Une construction mixte
Le béton a été « coulé » dans l’usine d’XtreeE à Rungis, l’idée d’amener le robot sur place ayant été abandonnée notamment à cause de son poids qui aurait nécessité l’installation d’une dalle. Mais XtreeE a l’intention de multiplier les sites de production en France dans des entreprises de maçonnerie afin de limiter le transport et donc d’améliorer le bilan carbone de l’opération, qui se targue d’utiliser « deux fois moins de béton » qu’une construction classique. Une couche d’air subsiste à l’intérieur du matériau, formant un premier niveau d’isolation renforcé par de la laine de roche.
En parallèle, les modules en bois intégrant l’entrée, la cuisine, le cellier, les toilettes et la salle de bain ont été préfabriqués dans les ateliers de l’entreprise régionale Le Bâtiment associé à Muizon (Marne). Il n’a pas semblé opportun aux promoteurs du projet de réaliser une construction entièrement en impression 3D, ce qui aurait de toute façon été difficile en l’état actuel de l’art ou superflu s’agissant du plancher et de la toiture (en CLT, avec une étanchéité végétalisée signée par Soprema).

Les modules en bois s’intègrent notamment à l’entrée des maisons. © Plurial Novilia
Cette expérimentation mixant les techniques jette les bases d’un type de « construction hors site », où le chantier devient un « lieu d’assemblage ». Rôle assigné en l’espèce à l’entreprise générale Demathieu Bard, qui voit plusieurs intérêts à cette approche : un gain de temps de trois ou quatre mois par rapport aux délais habituels, la réduction des nuisances sur le chantier et le confort accru des compagnons, le recours au numérique étant susceptible par ailleurs de « motiver les nouvelles générations » et donc de susciter des vocations.
Un surcoût de 25 %
Le programme Viliaprint se compose de cinq maisons mitoyennes (un T3, trois T4 et un T5), pour un total de 467 m2 construits dans l’écoquartier Réma’Vert à Reims. Il s’agit de logements sociaux proposés à la location. Le coût de l’opération s’élève à 2 500 euros/m2, soit un montant total d’1,20 millions d’euros. Le surcoût est d’environ 25 % par rapport à une construction traditionnelle, sachant qu’il a fallu multiplier les prototypes et que l’industrialisation du procédé permettra de réduire significativement l’addition. Le projet a été primé à trois reprises par la Banque des Territoires, la région Grand Est et Action Logement.
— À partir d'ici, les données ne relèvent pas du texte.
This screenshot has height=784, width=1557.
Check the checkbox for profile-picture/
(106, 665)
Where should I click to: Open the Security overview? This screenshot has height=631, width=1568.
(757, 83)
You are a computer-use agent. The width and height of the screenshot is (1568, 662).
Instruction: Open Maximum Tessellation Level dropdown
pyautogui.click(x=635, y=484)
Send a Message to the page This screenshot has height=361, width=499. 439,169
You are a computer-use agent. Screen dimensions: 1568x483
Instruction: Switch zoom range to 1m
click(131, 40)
Sur le plan technique, la construction est faite de murs en béton encadrés par un système de poteaux-poutres s’appuyant sur les fondations. Certains murs intérieurs laissent le béton apparent. En termes de performance thermique, le bâtiment répond à la norme RT 2012, la société Atlantic ayant installé des pompes à chaleur de dernière génération. Trois bureaux d’études ont été associés au projet : Sixense Necs, ETNR et Ingeba, ainsi que Socotec. La certification Atex a été délivrée par le CSTB en novembre 2020, ce qui a permis d’assurer le projet en janvier 2021.
Plurial Novilia envisage d’ores et déjà de bâtir un immeuble collectif sur trois niveaux par le biais de la fabrication additive. Bruno Arcadipane, président d’Action Logement, promet de « déployer cette technologie dans le groupe ». Les majors du BTP, les fabricants de coffrages et les cimentiers se disent tous intéressés.